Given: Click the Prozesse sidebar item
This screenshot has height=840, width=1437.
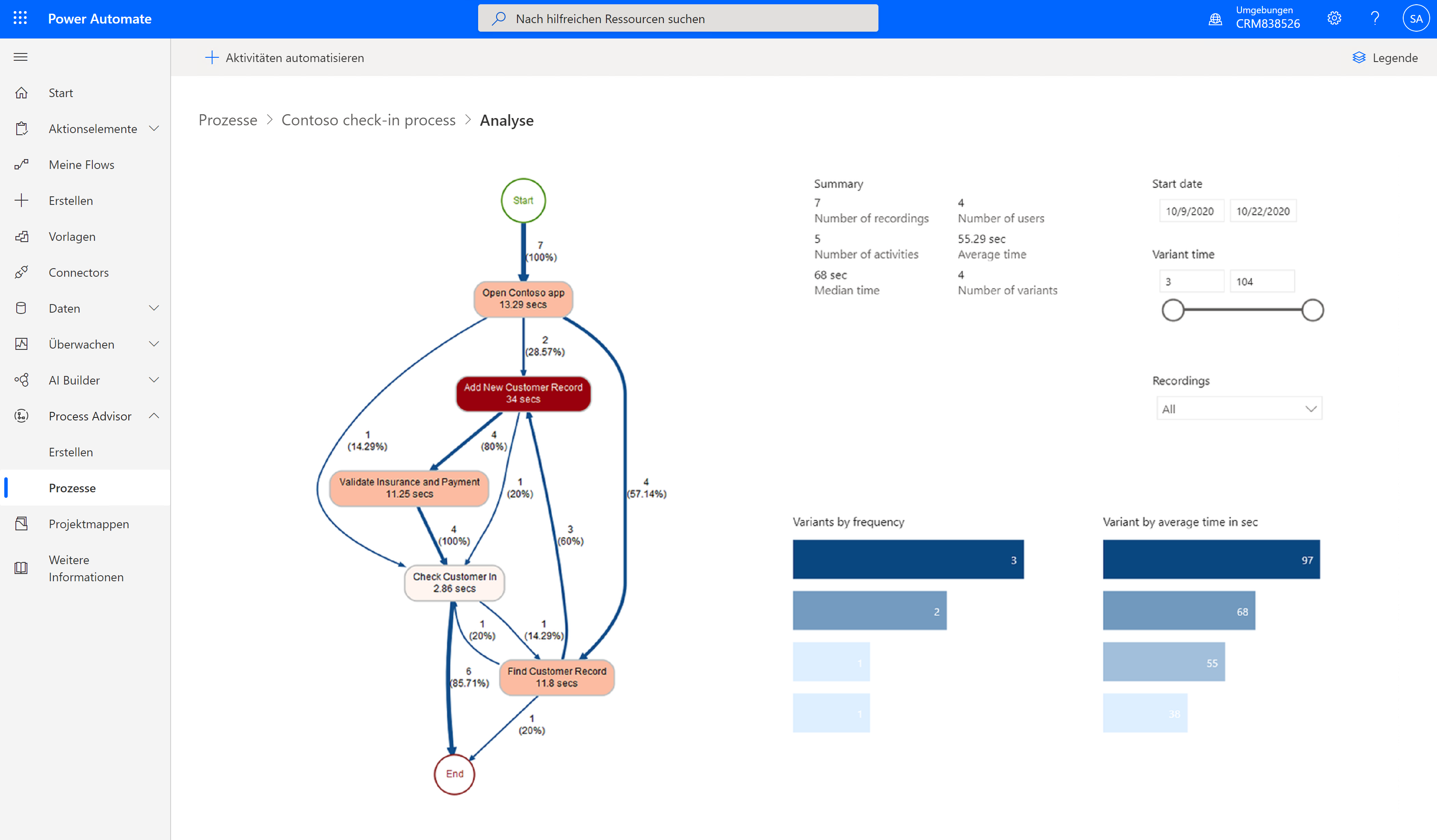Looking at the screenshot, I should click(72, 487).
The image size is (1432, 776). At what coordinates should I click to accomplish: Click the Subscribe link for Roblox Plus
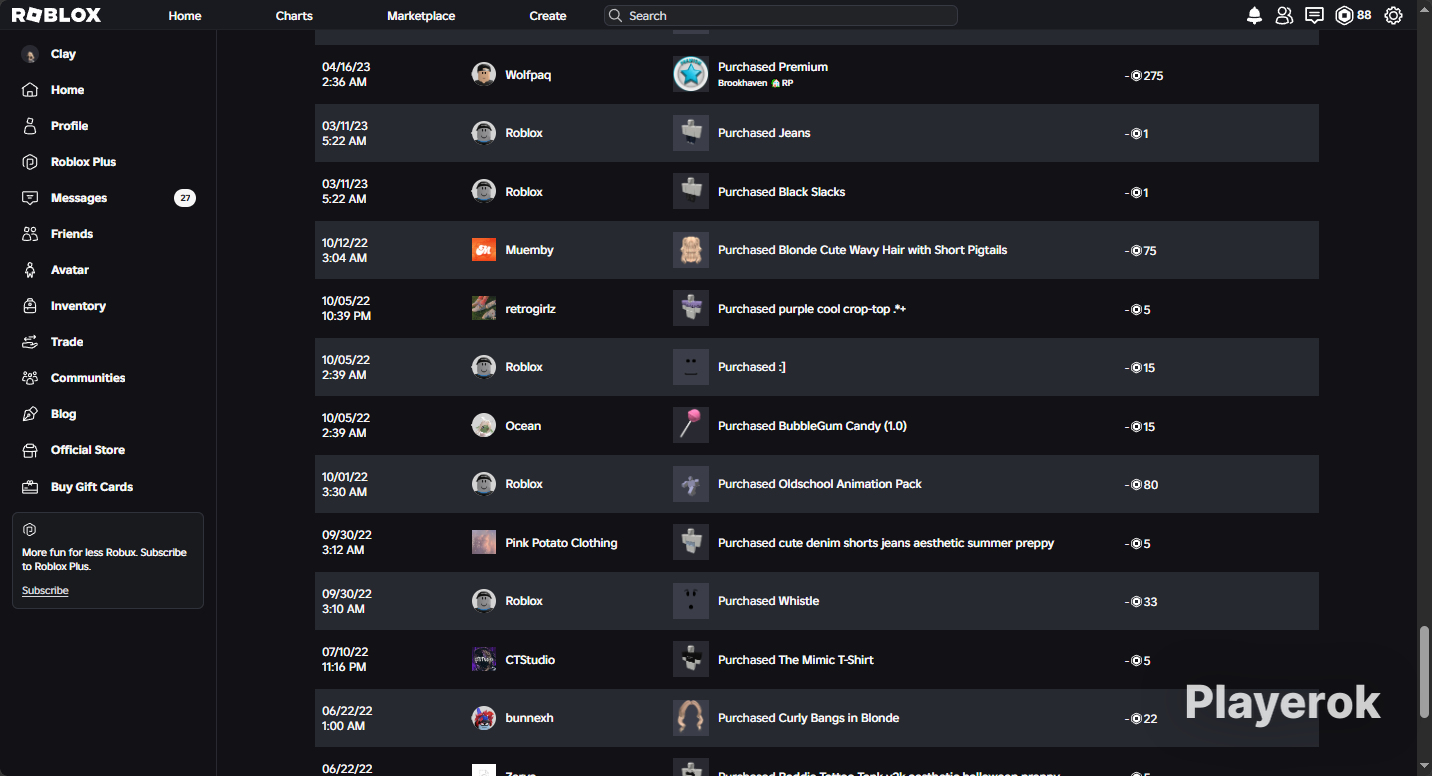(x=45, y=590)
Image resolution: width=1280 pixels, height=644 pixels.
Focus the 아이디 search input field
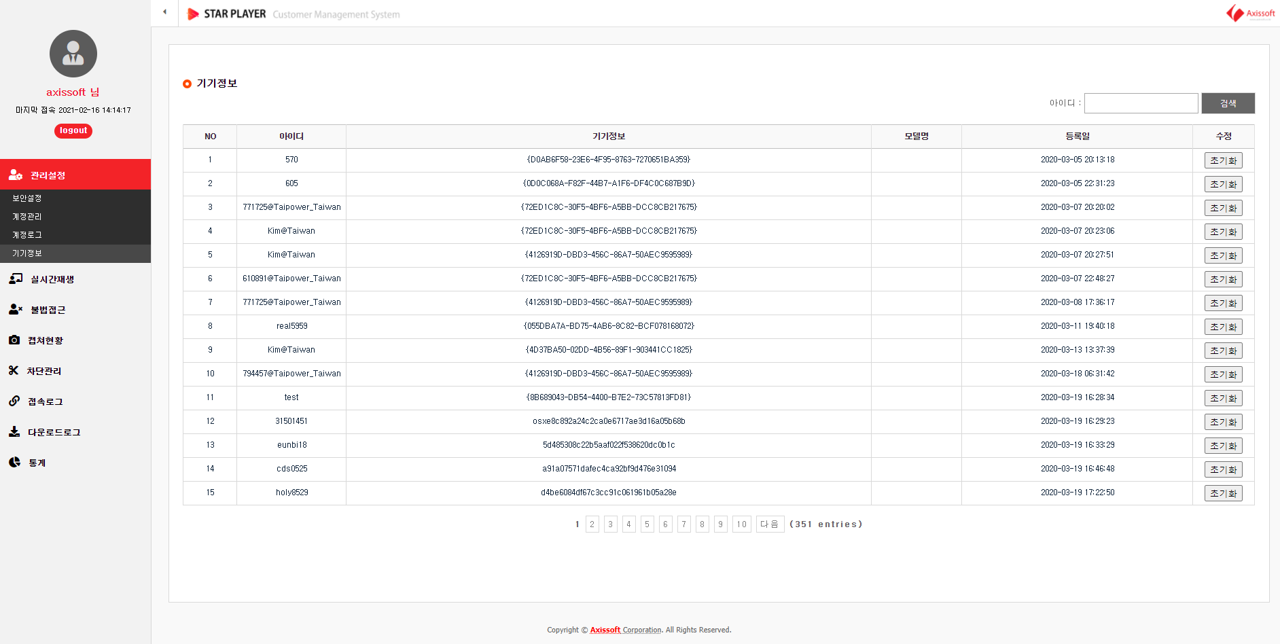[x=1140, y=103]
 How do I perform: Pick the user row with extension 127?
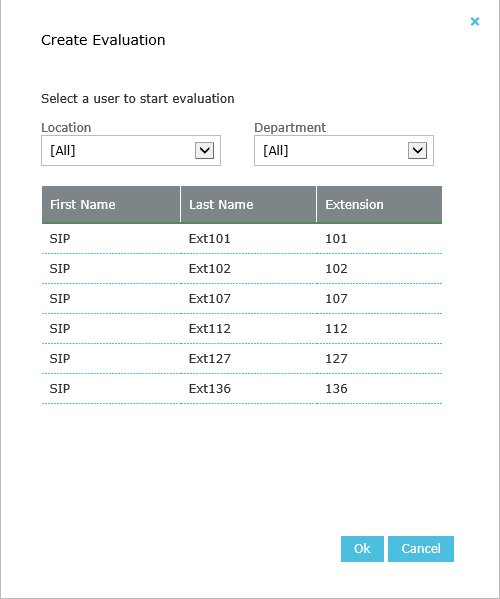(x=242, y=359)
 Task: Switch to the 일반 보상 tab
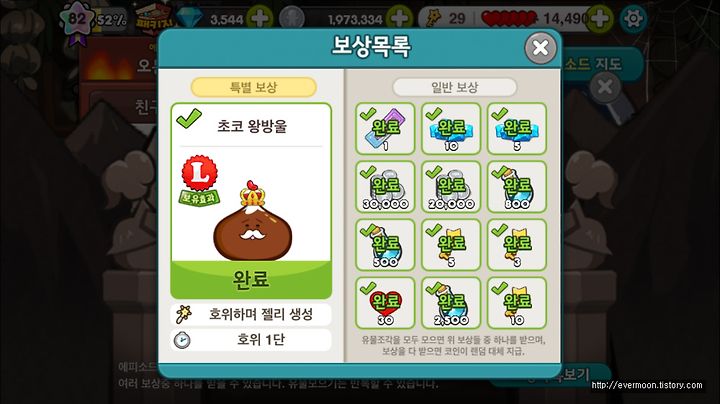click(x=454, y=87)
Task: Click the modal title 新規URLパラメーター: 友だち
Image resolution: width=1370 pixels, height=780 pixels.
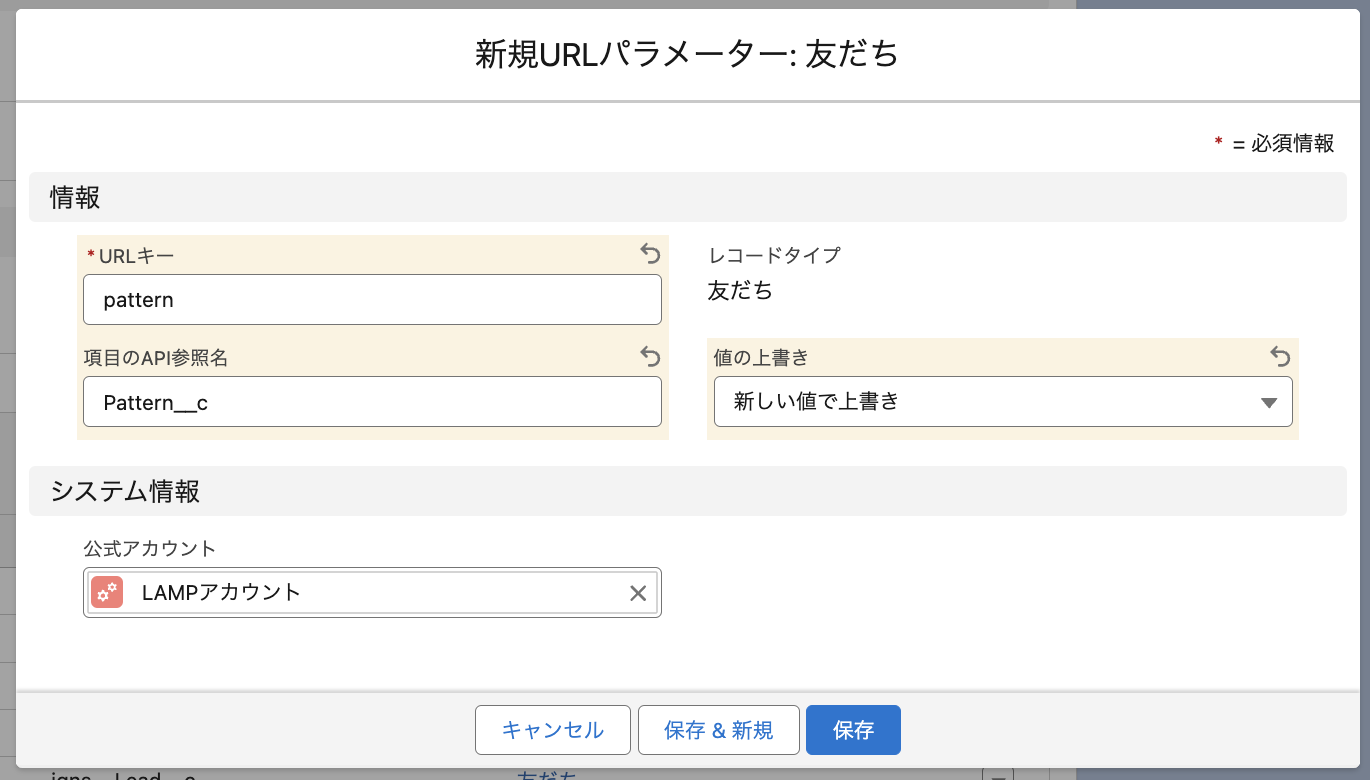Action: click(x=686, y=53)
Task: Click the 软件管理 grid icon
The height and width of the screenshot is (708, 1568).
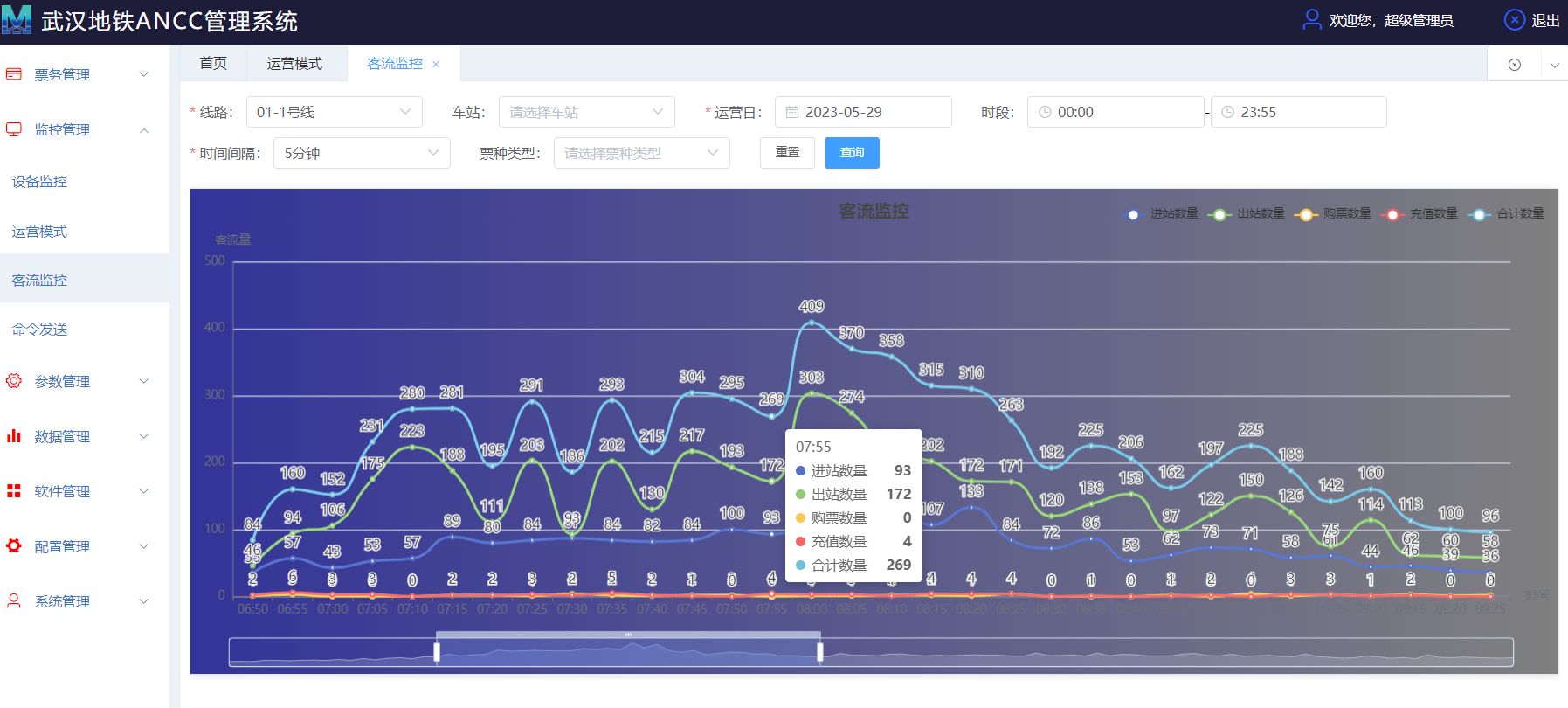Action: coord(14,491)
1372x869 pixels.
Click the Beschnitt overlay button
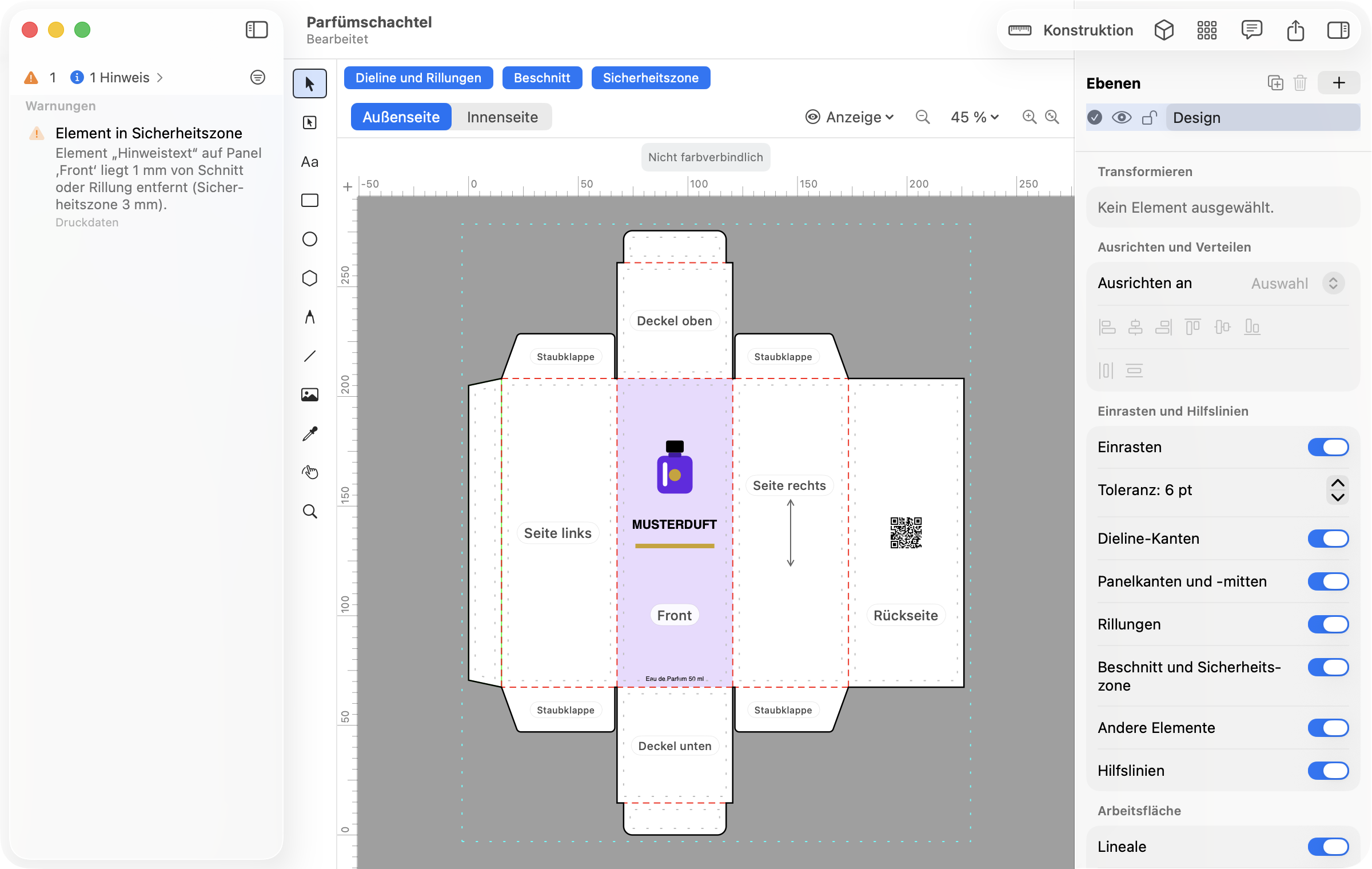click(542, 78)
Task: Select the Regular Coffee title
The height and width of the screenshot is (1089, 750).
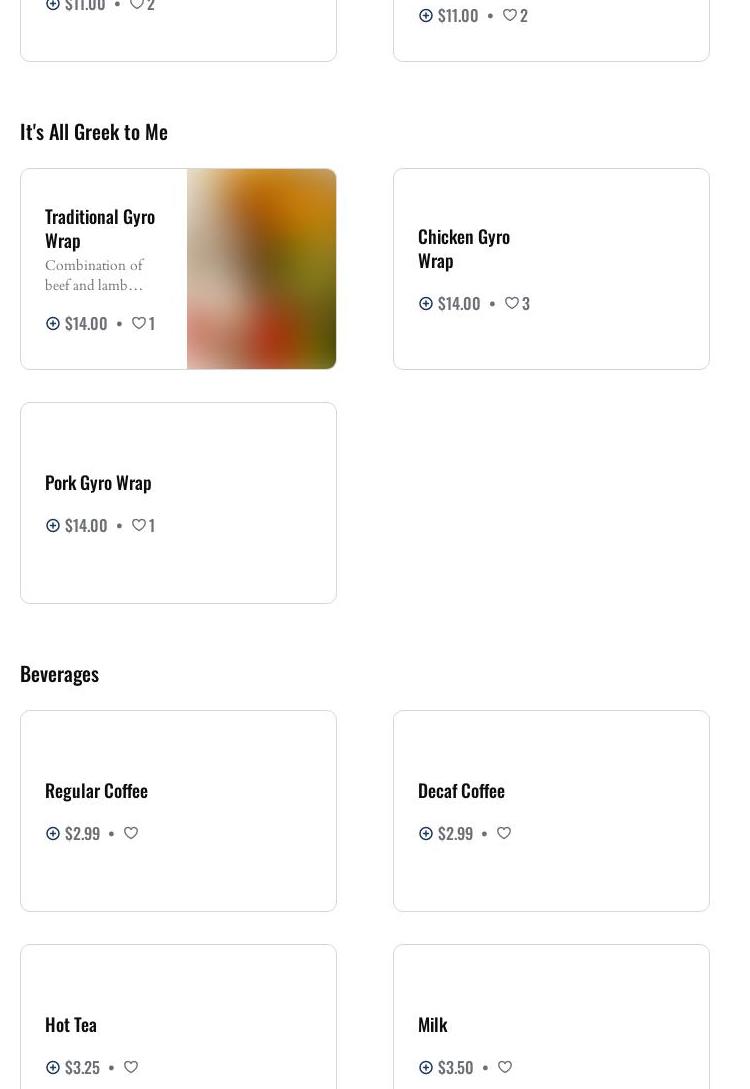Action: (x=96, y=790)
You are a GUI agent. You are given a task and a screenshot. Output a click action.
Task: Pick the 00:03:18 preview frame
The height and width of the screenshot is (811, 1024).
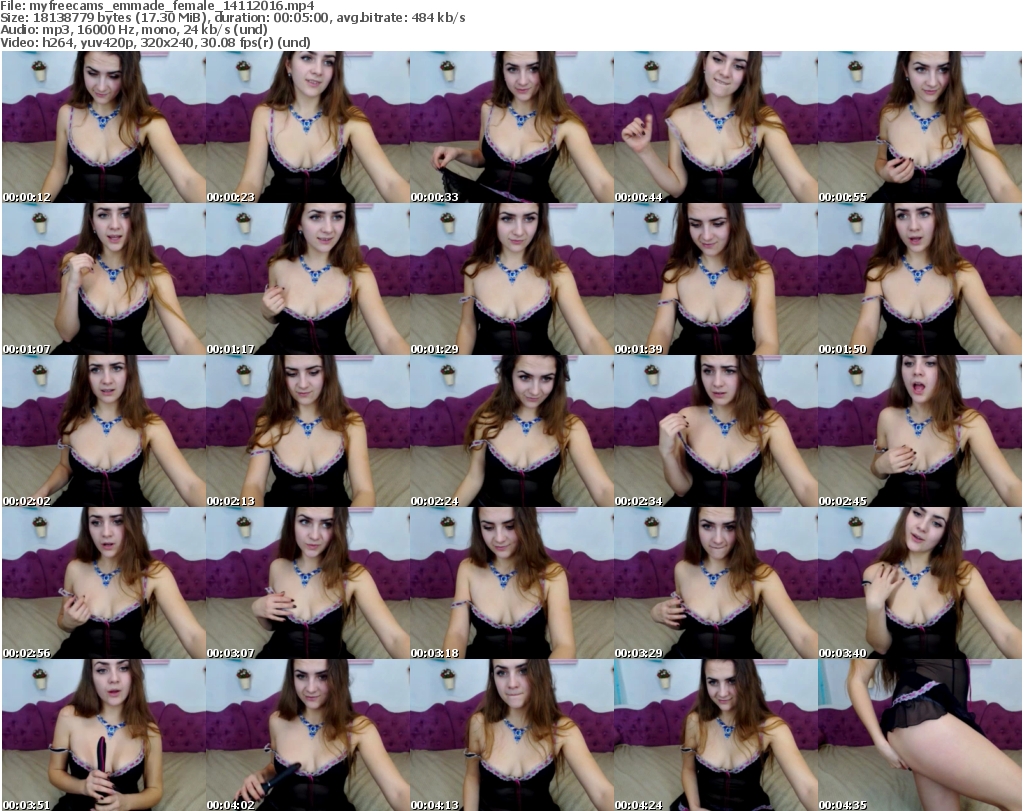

* * * * *

■ **What to work on**
From the line containing "Task: Pick the 00:03:18 preview frame" through the final line of the records, write out each line exactly, and include no pictures.

■ **Exercise result**
Task: Pick the 00:03:18 preview frame
The height and width of the screenshot is (811, 1024).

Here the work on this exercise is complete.